Supondo que o novo pacote com o FMI dê certo, e o cenário atual se acalme, o problema só será jogado mais para frente, para janeiro ou fevereiro. Se, nessa situação, o governo brasileiro precisar de mais ajuda financeira, estará muito pressionado para aceitar um acordo com os EUA dentro da visão que for mais interessante para Washington.

Folha - Não haveria então no Brasil espaço para uma política mais contestatória, mais dura, em relação aos Estados Unidos?
Maxwell -
Acho que não há espaço para uma política só de oposição, sem levar em conta a realidade. Não seria uma política consistente. Se houver uma situação de confronto em relação aos EUA sobre comércio, por exemplo, que inviabilize totalmente a Alca, o Brasil estará comprando uma briga que não se dá entre iguais.

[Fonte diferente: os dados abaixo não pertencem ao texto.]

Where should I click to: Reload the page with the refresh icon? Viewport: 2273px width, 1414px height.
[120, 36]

Folha - O senhor está dizendo que a ajuda financeira do Fundo Monetário, com o apoio do Tesouro americano pode ser uma espécie de prerrogativa para futuras concessões por parte do Brasil, especialmente nas negociações da Alca?
Maxwell -
Não, eu acho que não existe neste momento uma ligação. Mas a Alca é uma prioridade bastante alta para o governo Bush. E, se houver uma resistência muito forte em relação a essa zona de livre comércio, Bush pode começar a pensar: por que os brasileiros estão nos pedindo apoio para obter ajuda de bilhões de dólares se, ao mesmo tempo, fazem oposição total à nossa política externa de livre comércio? Eu acho que estas ligações podem ser feitas, tanto na Casa Branca quanto no Congresso dos EUA.

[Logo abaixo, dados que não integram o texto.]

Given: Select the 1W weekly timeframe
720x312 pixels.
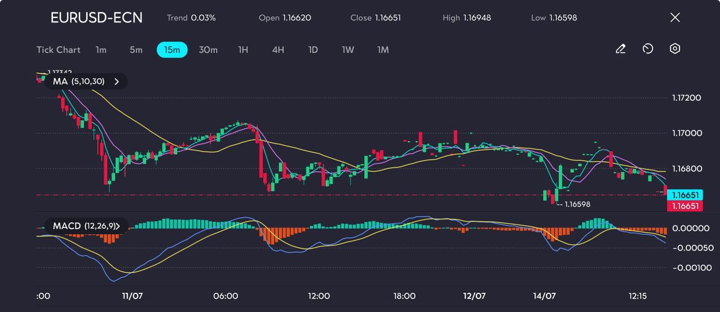Looking at the screenshot, I should 348,50.
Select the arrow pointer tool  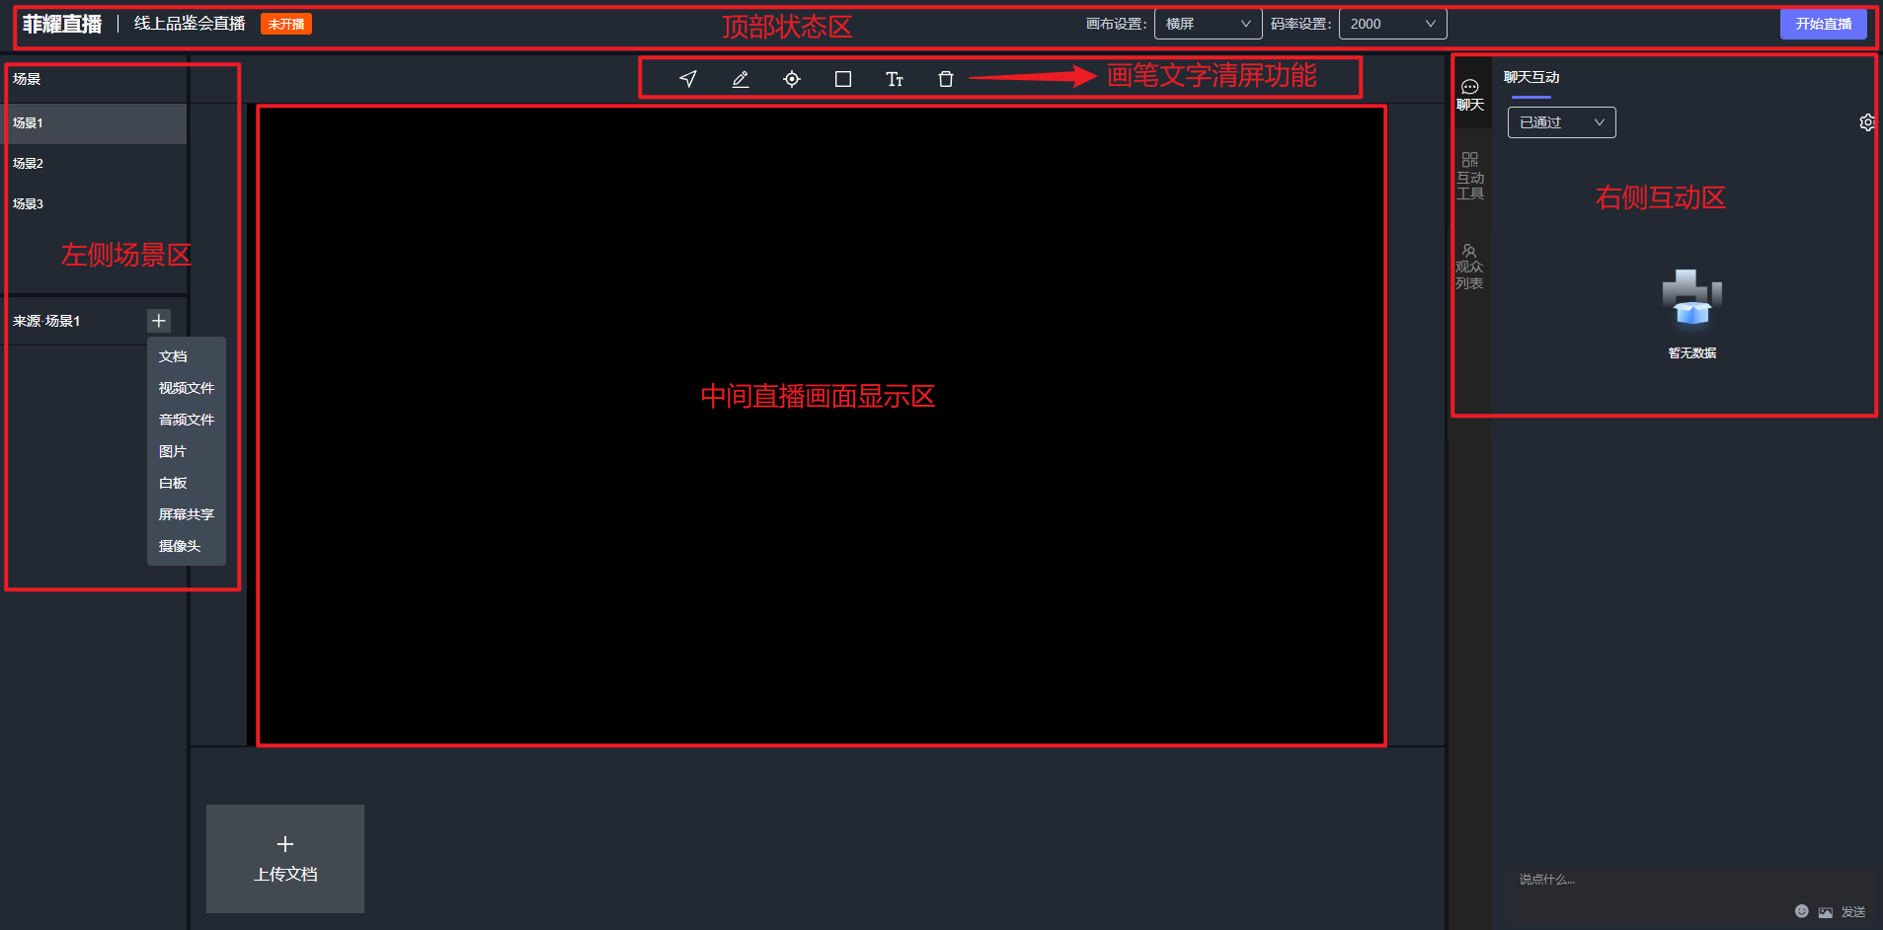click(x=688, y=79)
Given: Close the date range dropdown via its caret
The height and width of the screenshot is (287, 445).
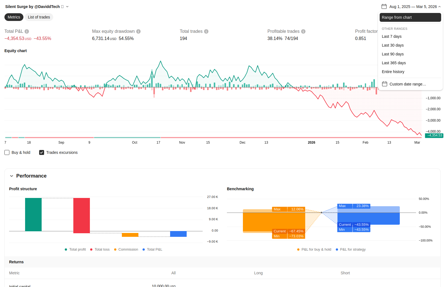Looking at the screenshot, I should tap(439, 7).
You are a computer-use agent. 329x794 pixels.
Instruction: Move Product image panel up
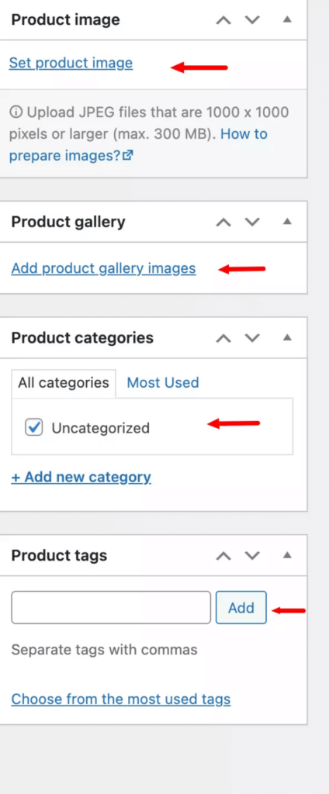223,20
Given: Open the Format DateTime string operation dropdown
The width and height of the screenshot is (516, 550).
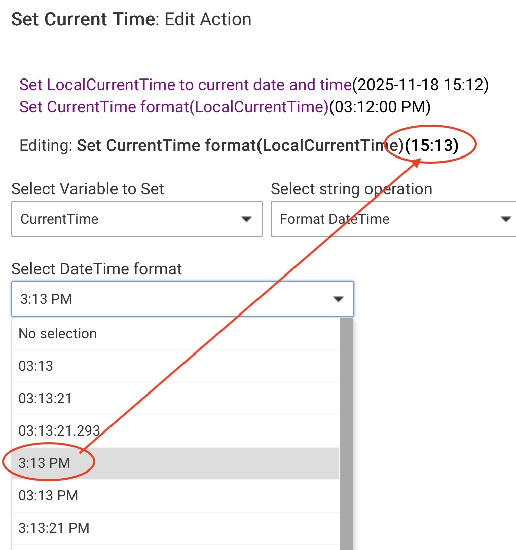Looking at the screenshot, I should pos(385,219).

Folha - Mas, no conjunto da América Latina, quase todos os países seguiram as chamadas políticas neoliberais. E todos, aparentemente, terminaram com fracassos maiores ou menores. O Consenso de Washington pode ser considerado um fracasso?
Maxwell -
Há um impasse na política americana em respeito à América Latina. E também há um impasse dentro da América Latina em relação às suas próprias políticas. O Brasil, neste momento, está enfrentando o colapso de expectativas desse modelo.